NATURE OF MAN. The human nature which relies both in our animalistic impulses and our rational thoughts will always be inescapable.
Humans remain in a very fragile equilibrium throughout all their life. We constantly receive different signals from our mind and body that guide us on our decisions. For example, we are faced with the animal need to feed ourselves, but we also make a rational decision by choosing which things to eat. One day, we might decide to eat fast-food to have more pleasure enjoying food and another day we might eat something to be healthier. We go through a rational process while also responding to a basic need.

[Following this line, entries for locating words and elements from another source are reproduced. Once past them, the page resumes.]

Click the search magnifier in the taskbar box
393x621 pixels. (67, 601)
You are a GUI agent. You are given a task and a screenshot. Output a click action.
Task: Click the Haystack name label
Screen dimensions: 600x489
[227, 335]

The painting of the Creation of Adam can be interpreted as the truest Nature of Man. On the left, Adam, representing the flawed condition of Man, the same Man that couldn’t overcome his temptations and ate the apple. On the right is God and all His Benevolence which angels try to grasp. However, the fingers of God and His soon to be Creation are on the edge of touching, as to give the person watching the painting an immense frustration, as they are a millisecond away from the creation of Man. As Man is given a fraction of this Divine Gift, he is thus created in the absolute center of sin and virtue. He has to come to terms with these two powerful and contradicting Natures that inhabit him, because he runs the risk of leaving his humanity behind if he would turn his back on either of his Natures.
The very moment where we deny ourselves the right to satisfy natural, beneficial natural impulses, we stray away from our humanity. Deny your body the essential need of doing physical activity and you’ll soon find yourself in a very bad state of mind. If you deprave yourself of higher behaviour and cave in to every animal impulse you have, you will suffer from a putrid state of mind as well.
In a sense, we are both animal and human at the same time. This is what Jesus represents: the Son of God, both fully human and fully God. It represents the most perfect ideal for a human. Humans aspire to be as virtuous and perfect as Jesus. We understand that we are bound to animalistic urges; however we try to be as virtuous as we can. This is where the idea of humans being sinners comes from and why it is repeated throughout Christianity that humans will always sin. Christians understand that they can never be perfect, yet are pushed to the idea of perfection that is God.
When humans reject their nature, they lose all their Beauty. They become a shadow of their former selves. They are drowned in their own foolishness, thinking that Natural Laws can be applied to others, but not to them. They create their own constructed stream of consciousness where they are not held down by their own Nature. They fail to understand that accepting our weakness is part of becoming better. By accepting our Nature, we are able to be truly conscious and become more virtuous.
When we reject who we are, we embark on a very dangerous and self-destructing path. Just as we wouldn’t expect car to cross an ocean, we shouldn’t expect humans to become great and virtuous if they reject the principles on which they were created.
To live against our Nature is to not live at all. By refusing to acknowledge our own shortcomings, we become tied to accomplish what is only mediocre and fail to become the best version of ourselves. We will never be able to surpass our Nature, yet by working in conjunction with it, we will be greatly rewarded.